[Data to examine — start]

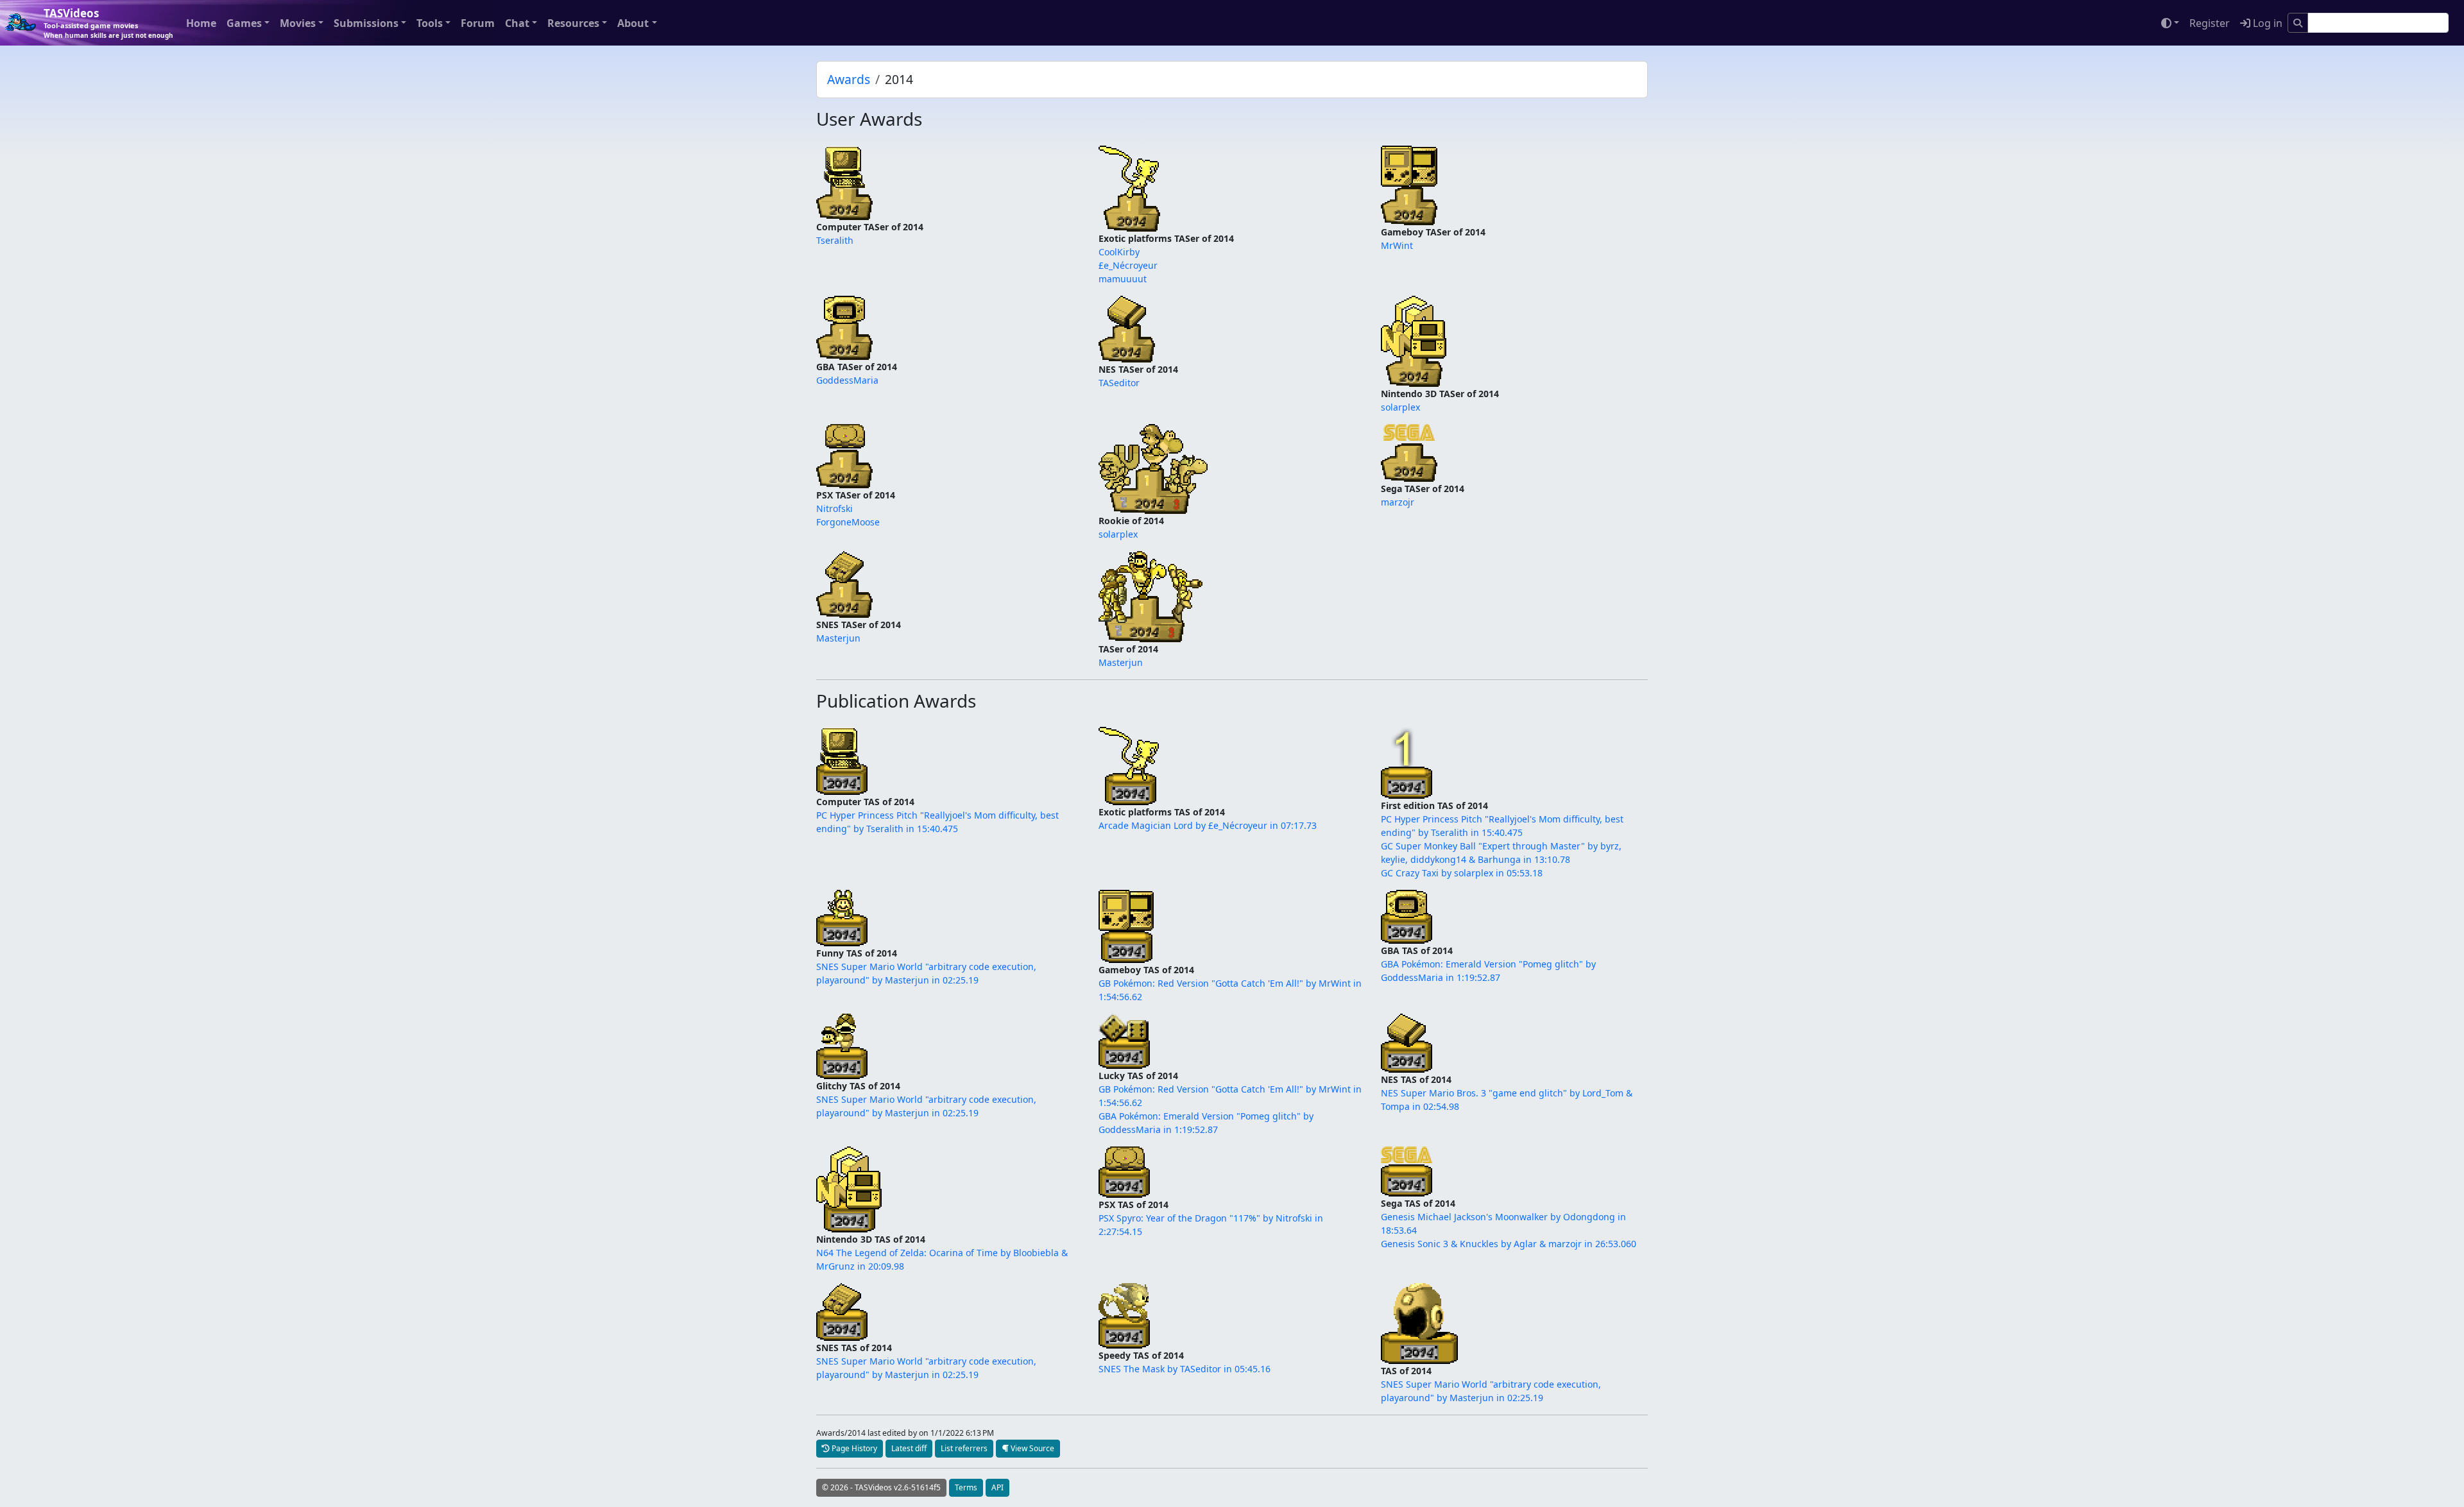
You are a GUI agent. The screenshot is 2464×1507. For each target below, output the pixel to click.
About (633, 23)
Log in (2266, 23)
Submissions (366, 23)
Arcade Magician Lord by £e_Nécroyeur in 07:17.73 (1208, 825)
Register (2209, 23)
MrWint (1397, 245)
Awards (848, 79)
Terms (966, 1487)
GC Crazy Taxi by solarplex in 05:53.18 (1462, 873)
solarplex (1400, 407)
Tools (429, 23)
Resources (573, 23)
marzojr (1397, 502)
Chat (517, 23)
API (997, 1487)
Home (201, 23)
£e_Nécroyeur (1128, 265)
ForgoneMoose (848, 522)
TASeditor (1119, 383)
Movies (298, 23)
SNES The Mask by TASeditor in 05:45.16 (1184, 1369)
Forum (478, 23)
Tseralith (834, 240)
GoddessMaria (847, 380)
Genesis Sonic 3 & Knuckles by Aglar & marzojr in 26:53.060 (1508, 1244)
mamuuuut (1123, 279)
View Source (1031, 1448)
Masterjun (838, 638)
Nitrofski (834, 508)
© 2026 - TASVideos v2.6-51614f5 (881, 1487)
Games (244, 23)
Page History (853, 1448)
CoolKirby (1119, 252)
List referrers (964, 1448)
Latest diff (909, 1448)
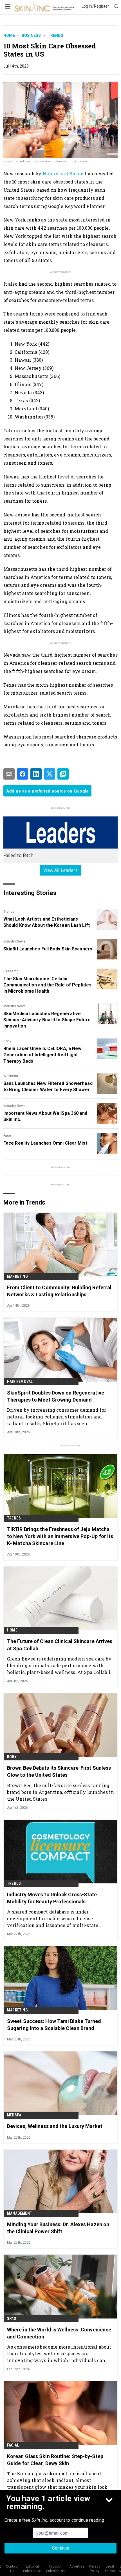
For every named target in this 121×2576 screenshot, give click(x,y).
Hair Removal (20, 1381)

[Data to examine — finish]

** Task directions **
Copy out precisely the lines from the line with "MrWint (1397, 245)" to the line with "GoddessMaria (847, 380)" in the material above, including those two lines and omitting all the rest.

** Result **
MrWint (1397, 245)
Awards (848, 79)
Terms (966, 1487)
GC Crazy Taxi by solarplex in 05:53.18 (1462, 873)
solarplex (1400, 407)
Tools (429, 23)
Resources (573, 23)
marzojr (1397, 502)
Chat (517, 23)
API (997, 1487)
Home (201, 23)
£e_Nécroyeur (1128, 265)
ForgoneMoose (848, 522)
TASeditor (1119, 383)
Movies (298, 23)
SNES The Mask by TASeditor in 05:45.16 (1184, 1369)
Forum (478, 23)
Tseralith (834, 240)
GoddessMaria (847, 380)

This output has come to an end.